■ Passage
Segment Open

James Hamilton says that regional art galleries are as evocative as local landscape
It is always a cause for celebration when a new art gallery opens. There is something about the existence of its galleries that indicates a nation’s state of health. Lively galleries demonstrate that a nation is not so caught in the imperative to pay for schools and hospitals that it can’t, in the worst of times, present the fruits of the difficult lives and hard-won insights of painters and sculptors. In Wakefield, following the Turner Contemporary at Margate, the Hepworth opened on 21 May. That two relatively small towns in the English regions should be so blessed with expensive new kit in difficult times is wonderful to see.
The architect of both galleries, David Chipperfield, has created museums from a group of blocks arranged together. In Margate, dressed in white, they shimmer on the shoreline, visible for miles from sea and land; in Wakefield, greyer and industrial in tone, they sit on the banks of the Calder, echoing the form of one of Barbara Hepworth’s own sculptures. From one of the Hepworth’s ten high, light galleries there is a view over the weir and the 14th-century Chantry Chapel that will surely become one of the sights of Yorkshire, as will the gift to the gallery from the artist’s family of 44 of Barbara Hepworth’s plasters and other works.
Amid the celebration of Hepworths in Wakefield there is, however, only a hint of the wealth of Wakefield’s own extensive art collection. The city kept alive the public purchase of modern art in the 1940s and 1950s, supporting Henry Moore and Hepworth when others rejected them. Moore’s early elmwood ‘Reclining Figure’, bought in 1942 for £150, is proudly on show among important drawings.

Segment Closed

■ Set of tasks
(a) According to the passage, on what date did the Hepworth open in Wakefield?
(b) Transcribe the passage from "The architect of" up to and including "and other works.".
The records have no connection to the passage.

■ The data
Segment Open

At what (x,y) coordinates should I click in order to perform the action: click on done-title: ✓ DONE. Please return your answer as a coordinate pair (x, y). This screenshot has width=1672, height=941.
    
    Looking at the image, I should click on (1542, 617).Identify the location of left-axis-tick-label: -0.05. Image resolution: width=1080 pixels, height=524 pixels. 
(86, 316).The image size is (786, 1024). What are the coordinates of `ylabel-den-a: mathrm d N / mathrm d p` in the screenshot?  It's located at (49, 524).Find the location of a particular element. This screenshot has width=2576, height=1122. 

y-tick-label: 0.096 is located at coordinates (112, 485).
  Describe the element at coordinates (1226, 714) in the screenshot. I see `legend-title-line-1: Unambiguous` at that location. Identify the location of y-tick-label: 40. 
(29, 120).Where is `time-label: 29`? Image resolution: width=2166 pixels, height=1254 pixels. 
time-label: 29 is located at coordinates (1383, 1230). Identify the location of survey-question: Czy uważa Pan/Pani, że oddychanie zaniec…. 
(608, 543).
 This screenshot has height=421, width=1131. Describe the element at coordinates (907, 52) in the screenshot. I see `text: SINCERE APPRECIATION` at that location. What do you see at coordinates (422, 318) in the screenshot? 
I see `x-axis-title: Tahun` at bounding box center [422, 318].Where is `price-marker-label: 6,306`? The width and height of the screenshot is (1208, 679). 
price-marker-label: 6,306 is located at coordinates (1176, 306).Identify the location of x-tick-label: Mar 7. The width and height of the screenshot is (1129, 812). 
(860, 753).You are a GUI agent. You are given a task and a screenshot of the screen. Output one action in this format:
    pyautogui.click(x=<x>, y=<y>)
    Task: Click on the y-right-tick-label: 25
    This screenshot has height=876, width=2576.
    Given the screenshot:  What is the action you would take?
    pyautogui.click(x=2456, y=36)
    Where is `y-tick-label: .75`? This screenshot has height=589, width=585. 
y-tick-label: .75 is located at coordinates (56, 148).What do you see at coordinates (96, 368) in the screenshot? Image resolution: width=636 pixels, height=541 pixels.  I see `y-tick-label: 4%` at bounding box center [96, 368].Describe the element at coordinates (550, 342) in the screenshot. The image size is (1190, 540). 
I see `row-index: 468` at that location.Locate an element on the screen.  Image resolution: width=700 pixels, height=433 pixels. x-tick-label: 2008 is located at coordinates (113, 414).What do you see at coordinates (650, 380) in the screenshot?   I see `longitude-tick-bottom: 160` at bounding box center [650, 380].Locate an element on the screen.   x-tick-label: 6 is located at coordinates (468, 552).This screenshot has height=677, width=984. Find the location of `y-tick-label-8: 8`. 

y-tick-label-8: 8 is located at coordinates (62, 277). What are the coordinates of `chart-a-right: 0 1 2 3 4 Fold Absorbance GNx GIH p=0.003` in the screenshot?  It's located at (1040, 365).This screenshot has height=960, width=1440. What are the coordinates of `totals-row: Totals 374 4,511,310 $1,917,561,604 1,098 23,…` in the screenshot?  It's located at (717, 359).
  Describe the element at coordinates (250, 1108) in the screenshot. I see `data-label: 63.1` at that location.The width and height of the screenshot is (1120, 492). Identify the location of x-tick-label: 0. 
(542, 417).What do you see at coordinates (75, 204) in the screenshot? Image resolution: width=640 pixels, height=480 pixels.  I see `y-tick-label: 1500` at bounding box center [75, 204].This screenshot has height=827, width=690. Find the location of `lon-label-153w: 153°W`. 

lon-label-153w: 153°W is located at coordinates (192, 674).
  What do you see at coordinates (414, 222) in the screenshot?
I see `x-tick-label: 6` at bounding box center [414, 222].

Segment Closed

■ Activity answers
(a) 21 May.

(b)
The architect of both galleries, David Chipperfield, has created museums from a group of blocks arranged together. In Margate, dressed in white, they shimmer on the shoreline, visible for miles from sea and land; in Wakefield, greyer and industrial in tone, they sit on the banks of the Calder, echoing the form of one of Barbara Hepworth’s own sculptures. From one of the Hepworth’s ten high, light galleries there is a view over the weir and the 14th-century Chantry Chapel that will surely become one of the sights of Yorkshire, as will the gift to the gallery from the artist’s family of 44 of Barbara Hepworth’s plasters and other works.